The usual disclaimer.
The Letter
Dear Ranger:
I know in my heart that it was you and Manny who wrote pleading my innocence.
Yes, Manny, I found out about your Ph.D. a long time ago. You taught me maybe too well how to do searches. I appreciate all you did for me. I do love you very much. I will always treasure our interaction and if anyone ever calls me wifey again, I don't know what I will do.
Ranger, I want to thank you for hiring me at Rangeman. I met so many amazing men there and feel proud of their dedication to my country, Yes, I can say that with pride. I still feel so proud of the work that the men who you employ have accomplished.
I will never forget them as long as I live, but I really hope never to see them again. The look on their faces as I was escorted out of there will haunt me for the rest of my life.
I especially will never forget the look Tank gave me. It was so filled with disgust at what he thought I had done. My heart broke right then and there. I will try to forgive him as I know that he has lost friends and colleagues from spilled secrets so I really do understand.
Finally Ranger. I loved you so very much. I was actually hoping to have a real relationship with you. I know that we had a casual thing going as you were unable or unwilling to take it further but I had always hoped that in time it would change.
Your secret is safe with me. See, I am not a security risk. I found out that it was you who had gathered information on my family. I know that you are the best of the best, and for that I am grateful. You put away people who were harming my country, and although it was my family, I am still very proud of the professionalism that you carried doing your duty.
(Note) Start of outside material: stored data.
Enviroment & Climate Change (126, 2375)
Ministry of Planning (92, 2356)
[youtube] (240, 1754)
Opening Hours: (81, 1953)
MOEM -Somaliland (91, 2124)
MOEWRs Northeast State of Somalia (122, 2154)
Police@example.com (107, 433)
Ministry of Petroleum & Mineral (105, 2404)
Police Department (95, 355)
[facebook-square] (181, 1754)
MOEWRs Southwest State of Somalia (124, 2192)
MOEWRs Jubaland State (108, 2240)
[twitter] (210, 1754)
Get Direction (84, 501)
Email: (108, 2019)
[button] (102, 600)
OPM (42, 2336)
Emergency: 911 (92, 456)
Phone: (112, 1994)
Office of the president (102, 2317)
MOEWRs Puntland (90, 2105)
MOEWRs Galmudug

I am being given a new identity and somewhere to live.
I don't think I could ever come back to Trenton or have to face everyone in the Burg wondering if I was dirty like my family. I cannot believe that they would sell out their country. I used to be so proud of my dad for what he had done. Now, I will never admit to even having him as a father and if I am pushed I have my new "family" to brag about.
I have requested that I never see them ever again, and that request has been granted. I don't want to know what happens to them or when they are released or pass away. To me, they are already dead.
I also know that you are the best of the best at finding someone so I am asking that you choose not to find me.
You know me almost better than I know myself. I look in the mirror and do not see myself anymore. My looks have been altered enough I will have to make a serious effort to change everything that I used to be. Even my eyes are a different color now with contacts. I was told many times that they were memorable so they were the first things to change.
I hope someday to have a twinkle back in my eye, and maybe even to laugh.
Goodbye my friend, because I will always think of you as a friend. I don't want to dwell on what might have been. It is too painful.
Formerly, Stephanie Plum
I stepped on the plane. I looked back, then I looked forward.